Transit capital grants connect Americans, opportunity
When is 2.5 a big number? When it's the $2.5 billion in President Obama's proposed 2015 transportation budget for the Federal Transit Administration's Capital Investment Grant program (CIG).
Many long-time Fast Lane readers will recognize that the transit CIG program is an evolution of FTA's popular New Starts program, also known as New And Small Starts. It might be confusing to follow the changing program names, but one thing that is not confusing is the program's continued value to communities across the country.
The $2.5 billion proposed by the President will advance construction or completion of 26 rail, bus rapid transit, and streetcar projects in 16 states. These competitively selected projects will create or sustain thousands of good construction-related jobs and help communities expand transportation choices. Some of them are new projects and some of them are nearly complete, but all of them will help build ladders of opportunity for hard-working families.
Transit has the power to connect people to jobs, to education, to healthcare – to their communities. And these 26 projects will do just that.
In the Boston metro region, for example, the Green Line will connect people in underserved neighborhoods with jobs and other opportunities in the downtown business district.
The Dyer Corridor Bus Rapid Transit project in El Paso will give the thousands of service members and families living at Fort Bliss better access to education, hospitals, shopping, and culture in the city, while making it easier for people who depend on transit to get around the fast-growing city.

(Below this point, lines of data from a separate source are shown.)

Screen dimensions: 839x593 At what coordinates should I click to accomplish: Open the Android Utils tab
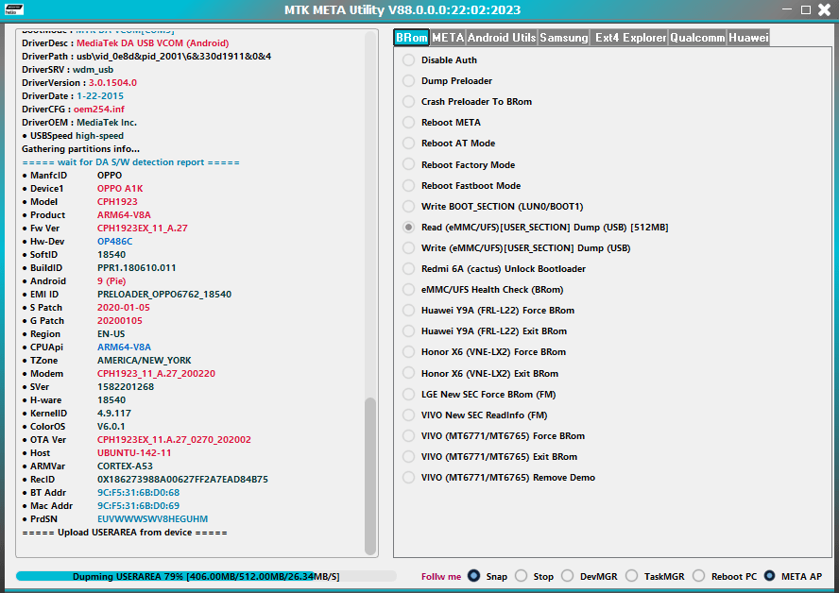point(502,38)
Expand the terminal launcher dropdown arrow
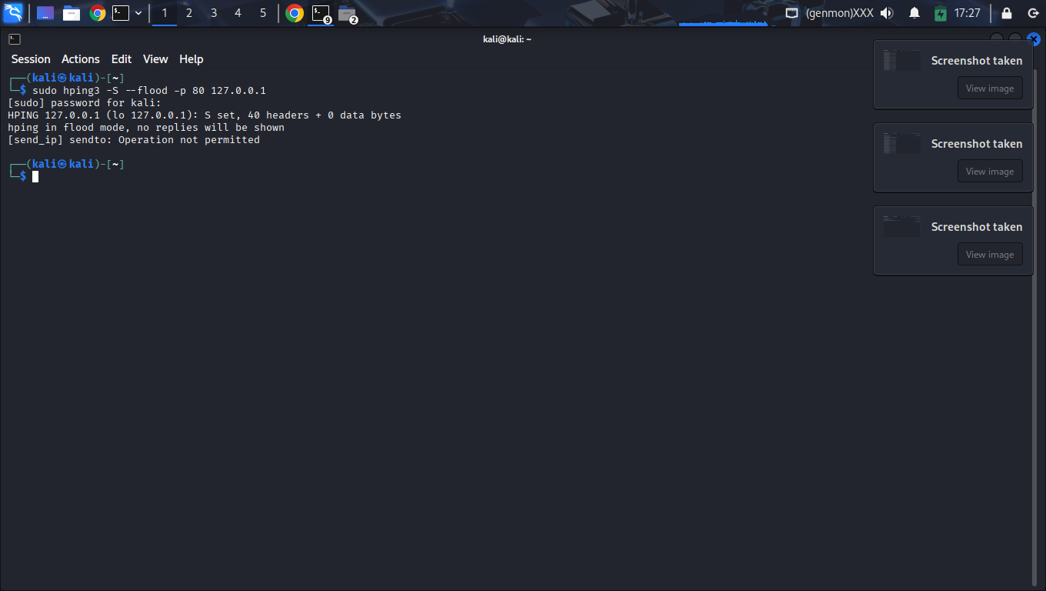The image size is (1046, 591). pyautogui.click(x=138, y=13)

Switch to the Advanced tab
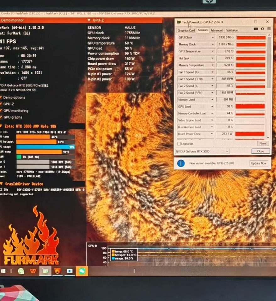tap(217, 30)
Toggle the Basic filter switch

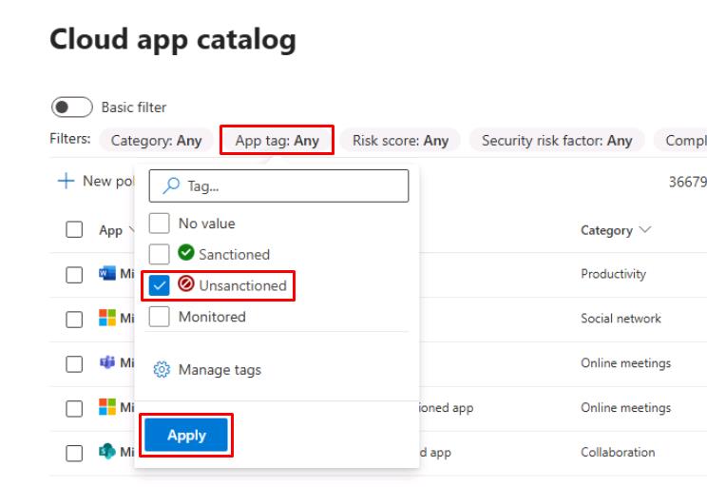click(x=71, y=107)
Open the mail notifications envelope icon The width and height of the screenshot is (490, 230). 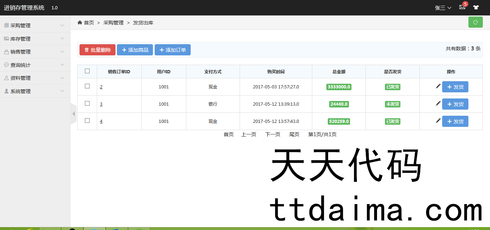462,7
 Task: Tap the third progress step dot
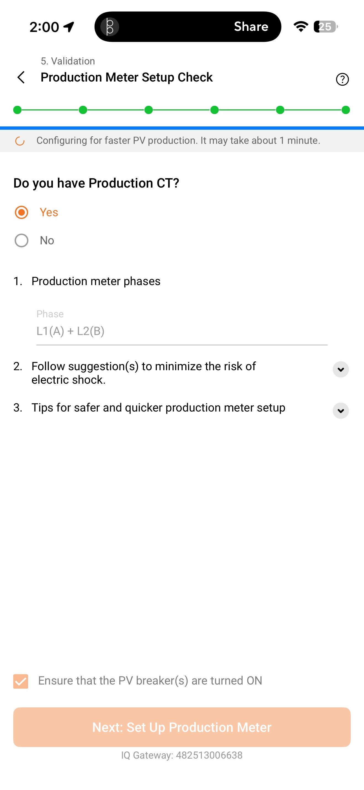pos(149,110)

These are the kinds of investments that make everyday life better for people who get up early and work hard to provide for their families. And they’re the kind of investments President Obama has called for with his plan to invest $302 billion over four years to modernize our nation’s infrastructure.
Last week, President Obama and Secretary Foxx were at Union Depot in St. Paul, Minnesota, and visited the Central Corridor Light Rail project. Union Depot is a beautifully restored historic train station that will soon connect Amtrak, light rail, buses, bikes, cars, and pedestrians.
But it's even more than a 21st Century transportation hub, and the Central Corridor is more than a transit line; they are catalysts that have helped stimulate a surge of housing and retail development. Good transportation projects like these--and like the 26 projects selected for the 2015 CIG program--will not only help people get around easier, but also spur economic growth.
Transportation investments don’t just get us places better. They help make places better, too. And with sustained investments from programs like FTA’s Capital Investment Grants, DOT will continue to make places better.
Todd Solomon works on digital media for the U.S. Department of Transportation.